Go to the line in the entries below that holds "Task: Click inside the Value input field" and repeat exactly from there through the line that holds "This screenshot has width=1541, height=637.", inclusive.

→ **Task material**
= = = =
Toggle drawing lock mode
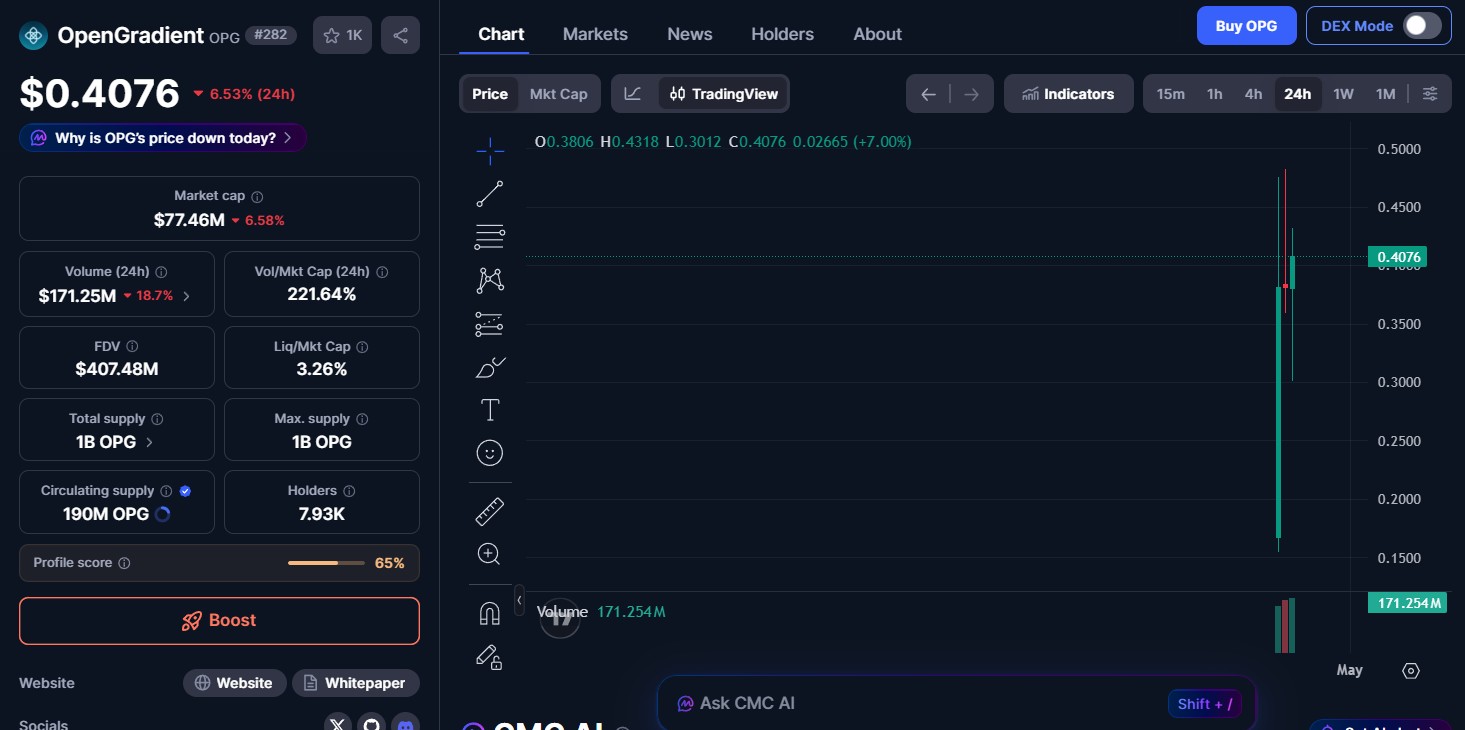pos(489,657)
= = = =
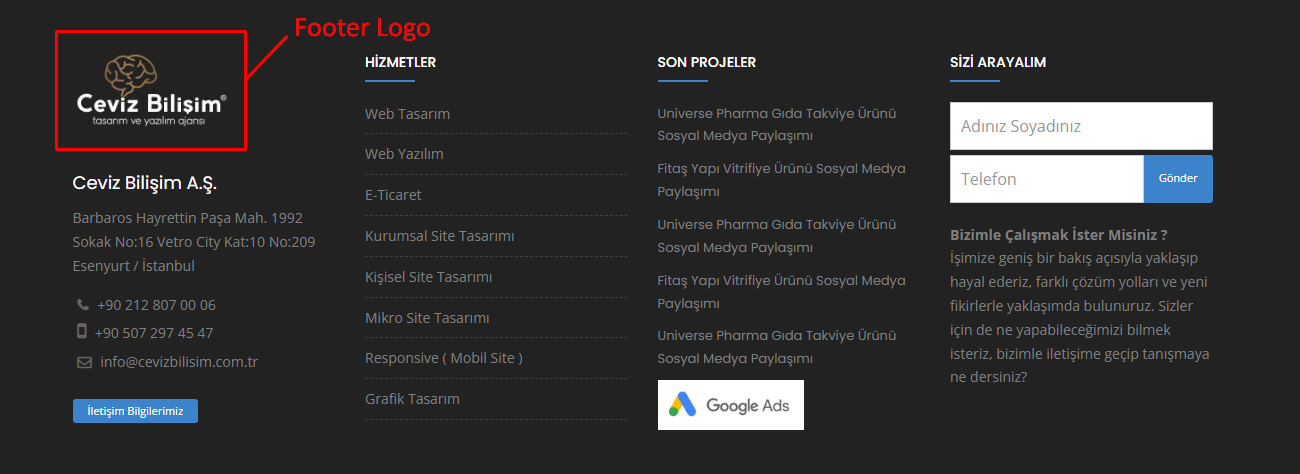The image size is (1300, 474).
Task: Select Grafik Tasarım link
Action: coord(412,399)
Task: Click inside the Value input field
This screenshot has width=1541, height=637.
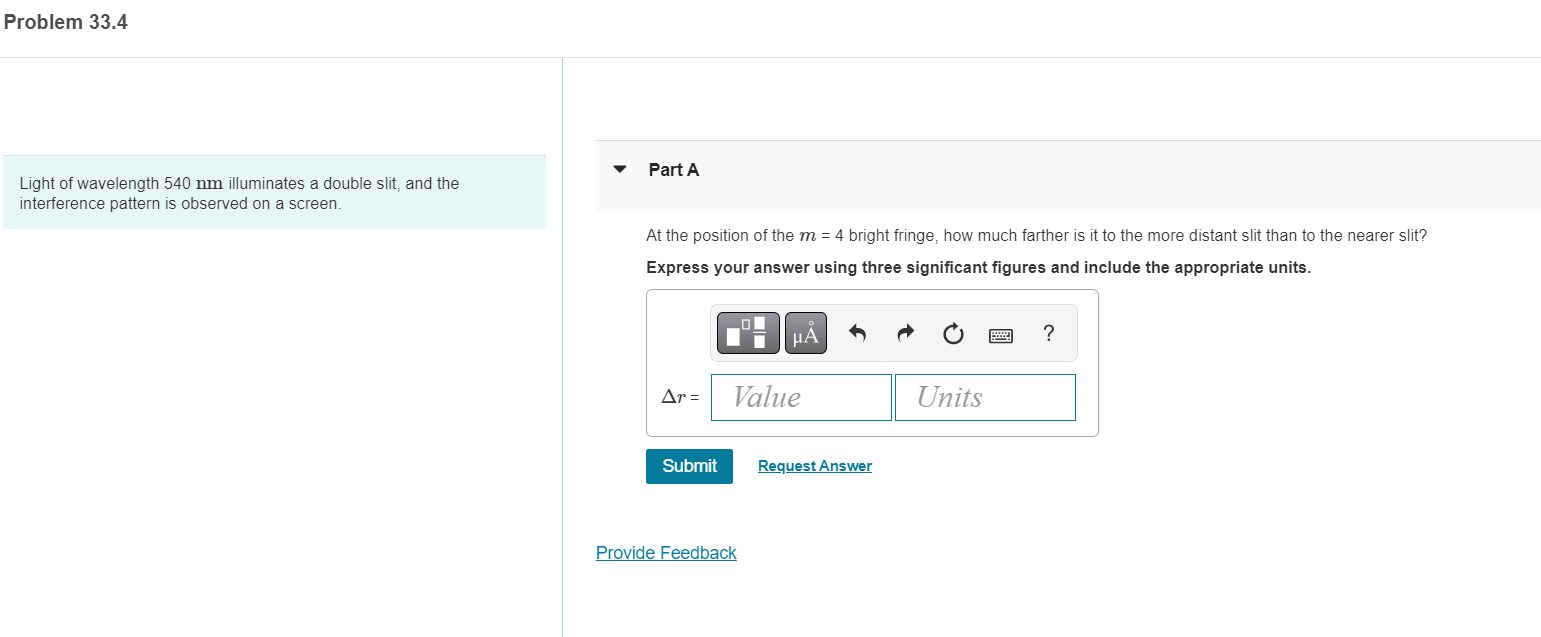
= = = =
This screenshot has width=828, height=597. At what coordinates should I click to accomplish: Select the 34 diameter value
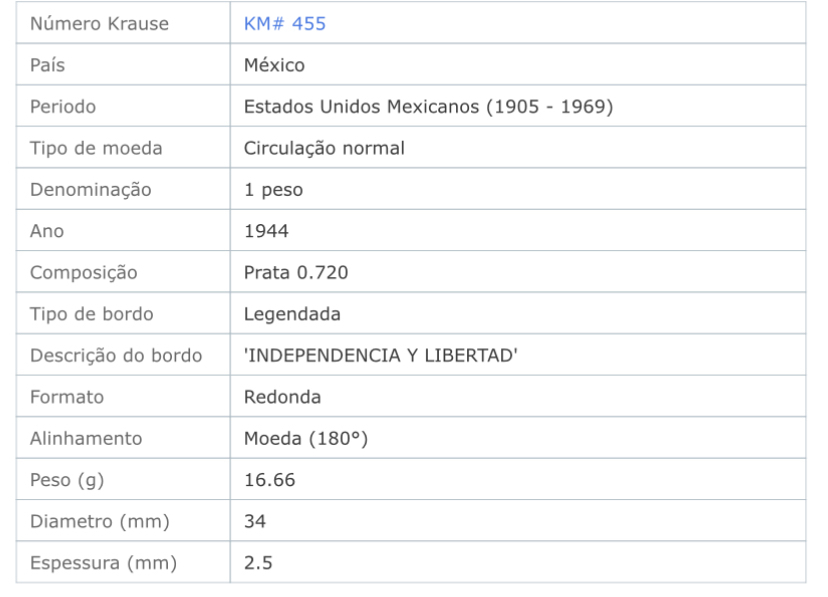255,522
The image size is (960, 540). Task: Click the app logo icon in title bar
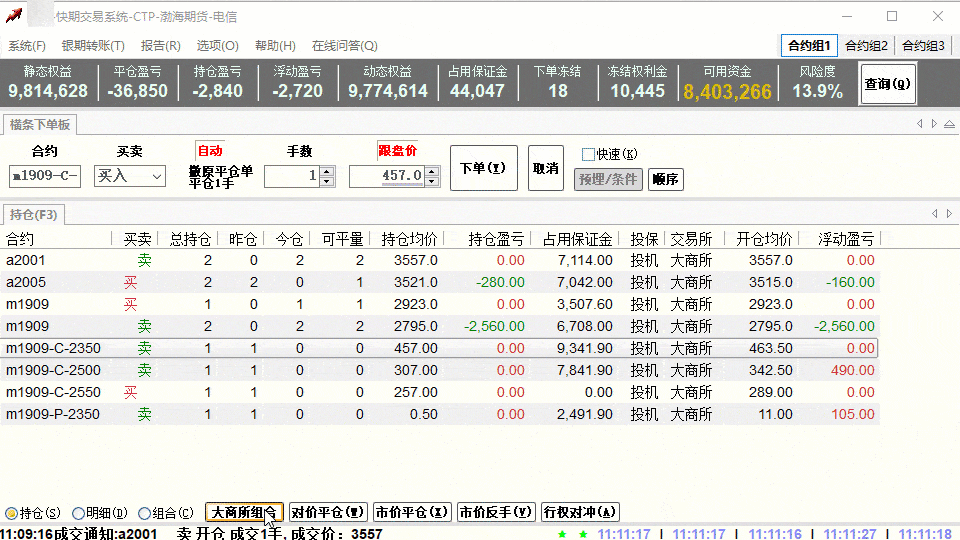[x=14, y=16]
= = = =
→ **Exercise output**
Task: Click inside the Value input field
This screenshot has width=1541, height=637.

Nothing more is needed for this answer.